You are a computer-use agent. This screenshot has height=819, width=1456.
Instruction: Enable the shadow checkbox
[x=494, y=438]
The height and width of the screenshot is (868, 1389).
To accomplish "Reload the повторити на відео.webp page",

--

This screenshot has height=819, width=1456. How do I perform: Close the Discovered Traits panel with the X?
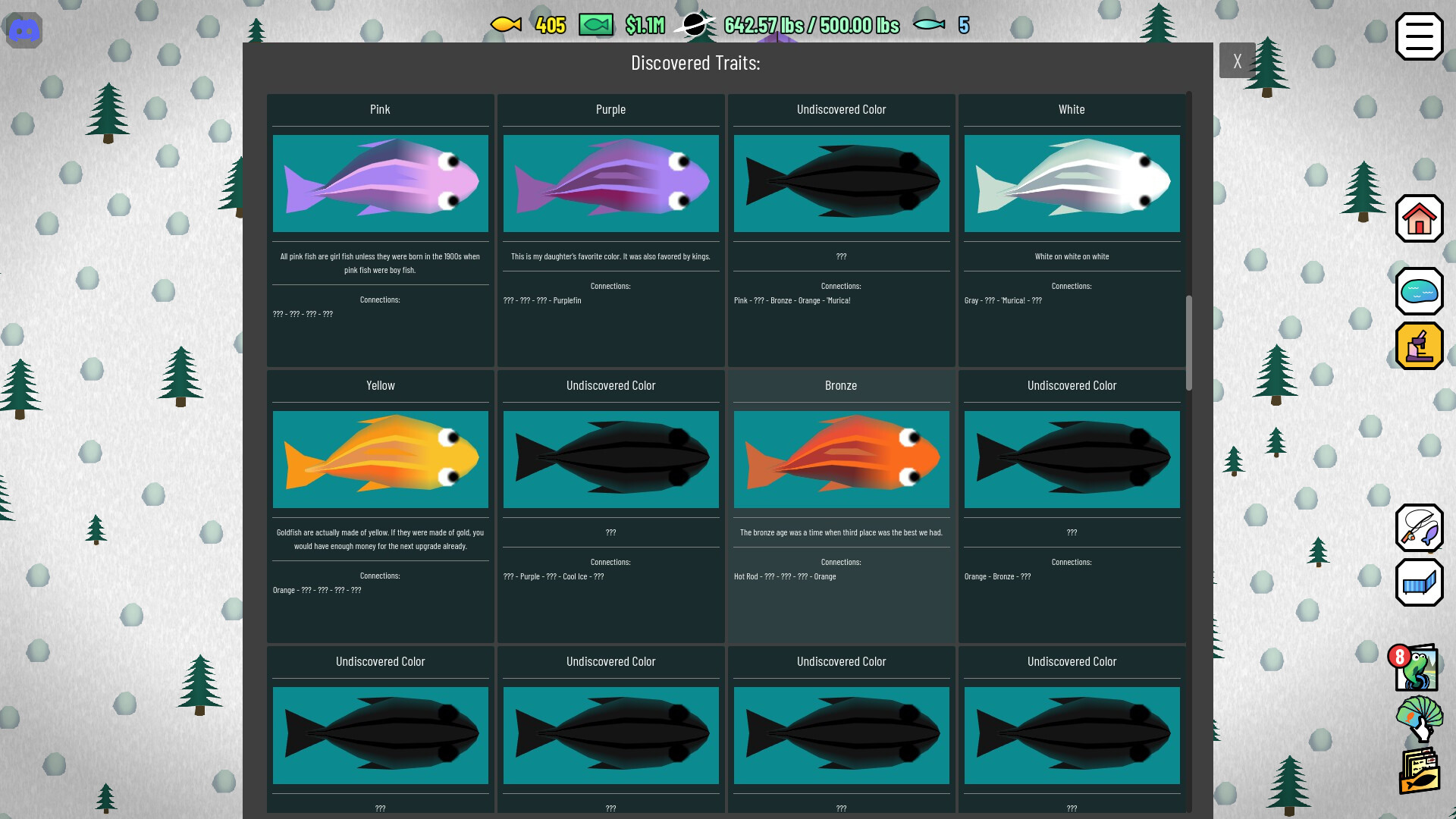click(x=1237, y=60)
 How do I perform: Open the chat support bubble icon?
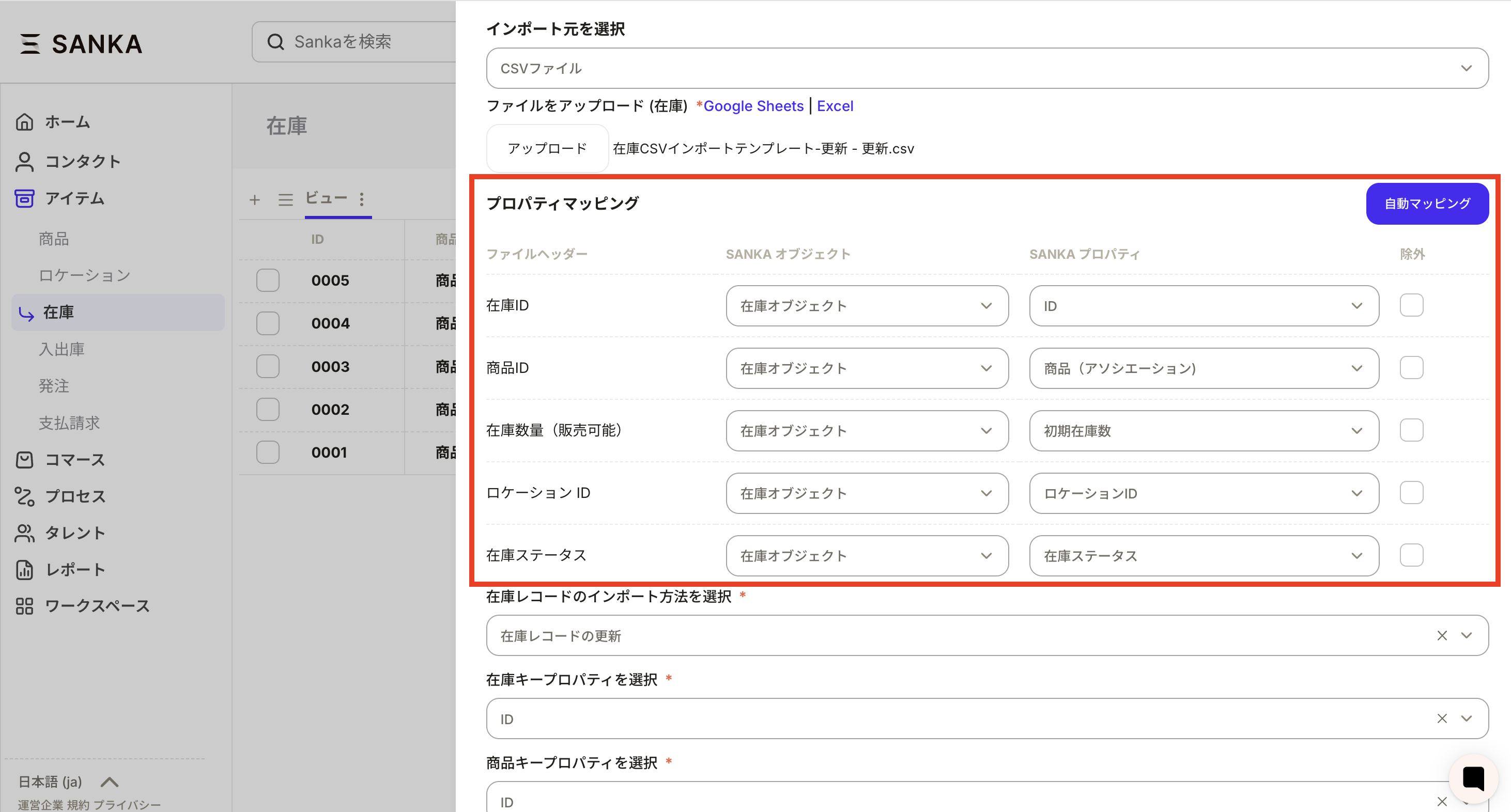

...

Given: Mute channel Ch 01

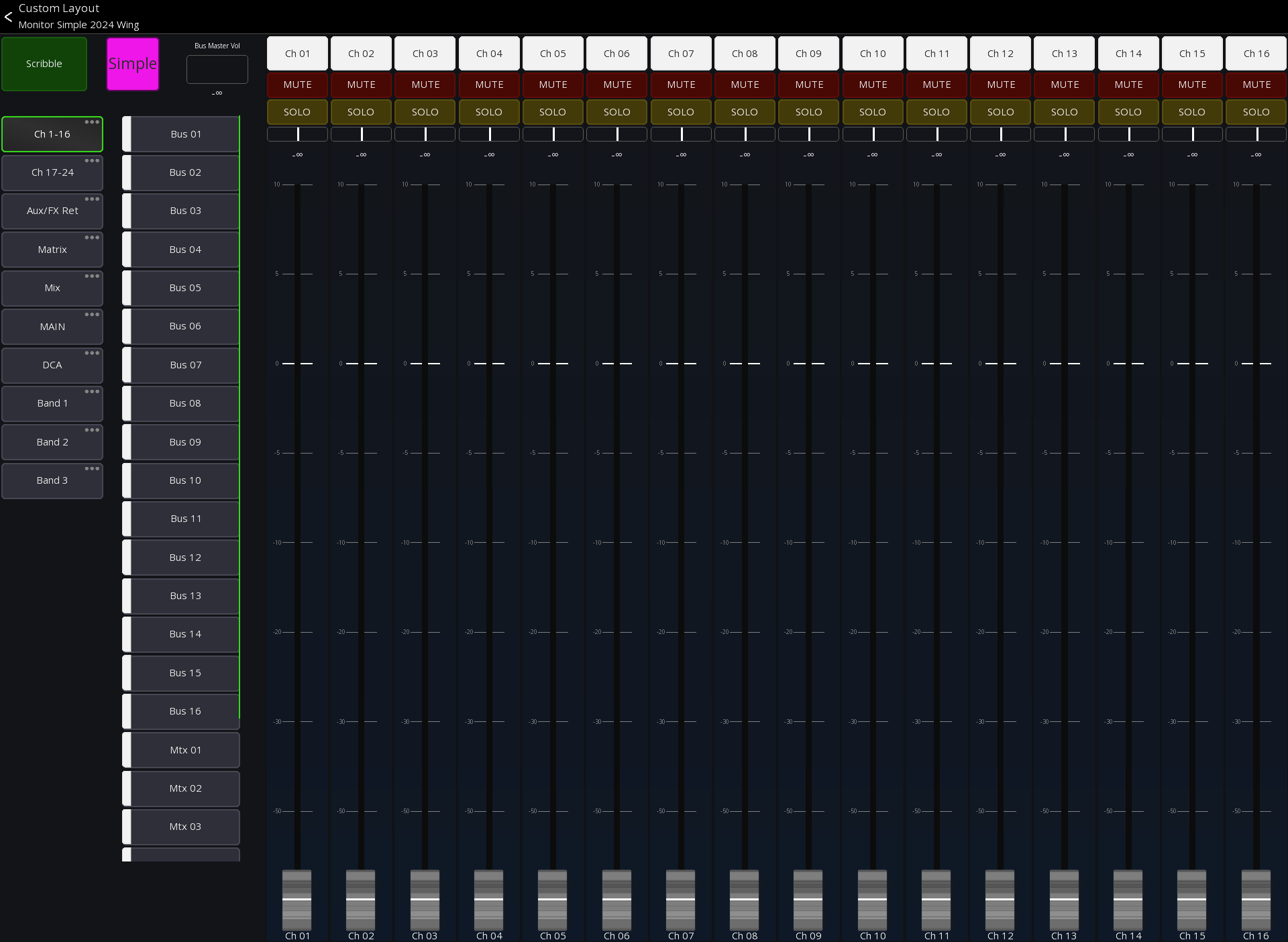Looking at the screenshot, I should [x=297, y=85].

**About this task**
What is needed is an exact copy of the lines above from the one with "This screenshot has height=819, width=1456. How" to the one with "How do I perform: Open", both ends kept, and nothing more; please leave the pictures out.

**Task response**
This screenshot has height=819, width=1456. How do I perform: Close the Discovered Traits panel with the X?
click(x=1237, y=60)
 How do I perform: Open the chat support bubble icon?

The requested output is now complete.